Gemeng des scholen – Learn how to write

Finding a Topic for your Dissertation

Like many other people I know, I got seriously hung up in grad school at the dissertation stage. Writing term papers was one thing. I knew how to do that. But writing a dissertation? I felt more or less completely lost for about 2-3 years. Because I’ve seen so many grad students get stuck at roughly the same stage, I thought I’d make a multi-post tutorial on how to write a dissertation. Please be forewarned: the tips I will give are purely lessons/suggestions that I believe may be helpful. I have little doubt some of you out there will disagree with some, or even much, of what I have to say. Hopefully, those who do disagree will post comments. My hope is that, if anything, my posts on the subject will generate some discussion.

On the Importance of Dissertations

I’m going to begin my discussion by getting on my soap-box for a minute. I’ve heard that many departments — including my alma mater (Arizona) — are moving away from requiring actual dissertations, and are instead accepting a handful of papers (so-called “star papers”) as sufficient for the PhD. I think this is a mistake for at least two reasons.

First, as I’ve written elsewhere and others have remarked as well, our entire discipline is arguably becoming overly specialized. There seems an ever-growing trend in the direction of “smaller”, nuts-and-bolts-type thinking, and away from grand, systematic ideas. I don’t think this is a good trend, and I think the “star paper” approach only feeds into it. Learning how to put together and develop a Big Idea is an important thing to learn, and I think it needs to be learned early on (i.e. before one becomes a prof). If you don’t learn how to develop a Big Idea in grad school, when will you learn? Your first several years after grad school you’re trying to publish standalone papers, so you won’t learn it then. What about after you get tenure? Will you suddenly learn how to develop Big Ideas then, after you’ve spent your entire time in grad school and your professional life before tenure developing Small Ideas? Again, probably not. Our discipline should try to generate Big Thinkers, and there’s just no better time to begin developing Big Thinking skills than in grad school, through writing a dissertation.

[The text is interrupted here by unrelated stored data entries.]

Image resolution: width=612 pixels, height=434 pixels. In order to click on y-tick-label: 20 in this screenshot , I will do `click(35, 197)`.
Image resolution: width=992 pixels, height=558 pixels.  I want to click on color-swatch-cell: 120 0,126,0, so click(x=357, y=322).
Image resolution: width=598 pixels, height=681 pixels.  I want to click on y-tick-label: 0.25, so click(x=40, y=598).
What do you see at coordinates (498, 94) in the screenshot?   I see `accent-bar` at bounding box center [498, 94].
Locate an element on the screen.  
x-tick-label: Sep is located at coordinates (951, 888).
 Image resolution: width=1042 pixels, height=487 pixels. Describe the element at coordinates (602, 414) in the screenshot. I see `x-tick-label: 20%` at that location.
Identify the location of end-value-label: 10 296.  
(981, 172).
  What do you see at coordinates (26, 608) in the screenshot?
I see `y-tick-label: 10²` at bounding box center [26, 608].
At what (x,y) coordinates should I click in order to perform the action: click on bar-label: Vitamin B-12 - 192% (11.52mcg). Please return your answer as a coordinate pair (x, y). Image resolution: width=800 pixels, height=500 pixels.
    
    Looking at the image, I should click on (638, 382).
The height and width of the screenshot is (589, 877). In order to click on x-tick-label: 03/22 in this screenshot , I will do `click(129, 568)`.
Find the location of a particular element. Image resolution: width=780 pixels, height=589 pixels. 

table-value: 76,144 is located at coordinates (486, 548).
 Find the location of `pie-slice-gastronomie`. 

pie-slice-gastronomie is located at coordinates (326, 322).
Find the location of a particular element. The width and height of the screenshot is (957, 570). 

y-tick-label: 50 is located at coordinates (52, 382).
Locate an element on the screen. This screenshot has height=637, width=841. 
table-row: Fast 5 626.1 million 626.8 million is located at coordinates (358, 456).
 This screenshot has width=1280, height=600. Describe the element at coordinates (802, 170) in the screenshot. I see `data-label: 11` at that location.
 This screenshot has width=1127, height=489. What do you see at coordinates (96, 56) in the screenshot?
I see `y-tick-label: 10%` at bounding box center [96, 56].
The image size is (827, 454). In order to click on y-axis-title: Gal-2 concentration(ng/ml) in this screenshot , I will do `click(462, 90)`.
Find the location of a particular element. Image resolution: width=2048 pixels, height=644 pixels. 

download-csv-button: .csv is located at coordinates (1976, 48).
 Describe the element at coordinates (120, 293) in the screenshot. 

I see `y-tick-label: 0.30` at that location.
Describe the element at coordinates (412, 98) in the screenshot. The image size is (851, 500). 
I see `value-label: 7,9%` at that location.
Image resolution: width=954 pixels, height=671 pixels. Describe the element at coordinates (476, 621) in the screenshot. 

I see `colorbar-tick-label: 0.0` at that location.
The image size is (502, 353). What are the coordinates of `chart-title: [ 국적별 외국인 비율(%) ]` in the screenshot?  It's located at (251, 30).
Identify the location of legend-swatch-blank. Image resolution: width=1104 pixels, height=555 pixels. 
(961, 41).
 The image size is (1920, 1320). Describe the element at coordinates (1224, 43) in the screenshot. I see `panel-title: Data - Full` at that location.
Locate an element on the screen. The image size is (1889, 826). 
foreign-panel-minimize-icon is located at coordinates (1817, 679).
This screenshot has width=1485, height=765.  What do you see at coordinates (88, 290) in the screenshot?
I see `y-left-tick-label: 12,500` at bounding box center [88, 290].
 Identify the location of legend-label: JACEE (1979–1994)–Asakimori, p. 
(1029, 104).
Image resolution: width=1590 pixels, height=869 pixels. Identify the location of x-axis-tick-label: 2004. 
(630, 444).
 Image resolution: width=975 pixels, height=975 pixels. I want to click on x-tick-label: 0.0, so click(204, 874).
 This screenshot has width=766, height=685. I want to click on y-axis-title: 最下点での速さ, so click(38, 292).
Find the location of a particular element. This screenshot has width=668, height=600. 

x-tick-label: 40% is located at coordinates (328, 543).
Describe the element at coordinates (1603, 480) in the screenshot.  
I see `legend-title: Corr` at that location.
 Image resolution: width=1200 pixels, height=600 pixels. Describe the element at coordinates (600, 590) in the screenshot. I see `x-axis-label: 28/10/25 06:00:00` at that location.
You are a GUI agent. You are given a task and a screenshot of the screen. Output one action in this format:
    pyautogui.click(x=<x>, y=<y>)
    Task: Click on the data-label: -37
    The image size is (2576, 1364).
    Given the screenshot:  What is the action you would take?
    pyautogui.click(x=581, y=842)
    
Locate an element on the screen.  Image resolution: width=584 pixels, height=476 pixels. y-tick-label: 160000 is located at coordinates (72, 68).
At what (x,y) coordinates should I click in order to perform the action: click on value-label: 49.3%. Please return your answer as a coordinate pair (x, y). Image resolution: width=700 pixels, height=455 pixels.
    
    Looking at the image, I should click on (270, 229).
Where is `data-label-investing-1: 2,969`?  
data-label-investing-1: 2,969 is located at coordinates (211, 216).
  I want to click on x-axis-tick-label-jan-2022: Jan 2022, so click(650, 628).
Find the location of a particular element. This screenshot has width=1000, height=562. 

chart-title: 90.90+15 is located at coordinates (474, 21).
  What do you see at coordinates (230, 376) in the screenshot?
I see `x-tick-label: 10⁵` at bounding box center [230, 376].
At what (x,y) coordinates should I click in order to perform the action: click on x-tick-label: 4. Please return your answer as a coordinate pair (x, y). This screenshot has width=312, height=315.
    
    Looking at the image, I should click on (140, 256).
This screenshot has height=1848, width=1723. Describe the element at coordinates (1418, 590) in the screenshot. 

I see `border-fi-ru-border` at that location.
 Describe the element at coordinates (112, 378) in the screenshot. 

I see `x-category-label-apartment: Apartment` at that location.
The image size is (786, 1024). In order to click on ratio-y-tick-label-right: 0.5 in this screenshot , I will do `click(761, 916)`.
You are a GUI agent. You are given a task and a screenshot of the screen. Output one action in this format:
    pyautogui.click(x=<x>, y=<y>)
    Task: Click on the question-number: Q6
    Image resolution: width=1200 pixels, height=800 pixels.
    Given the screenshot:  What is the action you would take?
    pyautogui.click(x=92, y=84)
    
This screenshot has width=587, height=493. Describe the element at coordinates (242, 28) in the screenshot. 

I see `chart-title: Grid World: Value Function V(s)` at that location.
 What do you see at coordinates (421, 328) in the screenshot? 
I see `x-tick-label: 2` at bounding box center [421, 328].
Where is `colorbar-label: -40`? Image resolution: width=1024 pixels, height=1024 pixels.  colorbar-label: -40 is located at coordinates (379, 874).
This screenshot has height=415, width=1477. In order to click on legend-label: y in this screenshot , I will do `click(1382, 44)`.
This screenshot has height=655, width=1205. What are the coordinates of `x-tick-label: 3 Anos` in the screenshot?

Second — and I’m sure I’ll take some heat for this — I think dissertations build character and are important as a test of will. Writing small papers involves a certain amount of discipline, stress, and risk. It’s very hard to write a good paper, as we all know, but if a single paper “goes down the tubes” one can always write another one. Not so for dissertations. There are times during a dissertation when it looks like the whole thing will crash and burn, and when this happens one must find a way. Or sometimes one must scrap the whole thing a begin again. Writing good “star papers” is hard. Writing a halfway decent dissertation is very, very, very hard. It is a surpreme test of will, and a test that I think benefits us in the end. Because if you think grad school is hard, you have no idea. Being a professor is far more difficult. One needs to know how to really push oneself to the brink. This is no joke. You never have enough time as a professor. You need to learn how to do more than you think you can. And I think writing a dissertation helps one learn this. I can’t tell you how many times during my dissertation I thought to myself, or even said out loud, “I don’t think I can do this.” I’ve never said this about single papers. I’ve always thought I could do those. And it’s because of this difference that I think dissertations are important. It’s because, next to a dissertation, the only thing that’s ever led me to say, “I don’t think I can do this”, is being a professor. It’s better to learn that one can do what appears “impossible” as a grad student than to try to learn it as a professor. Because if you didn’t learn how to do the “impossible” as a grad student you may well sink instead of swim as a prof. Those, anyway, are my thoughts. Dissertations are horrible to suffer through…but I think they enable one to swim later on.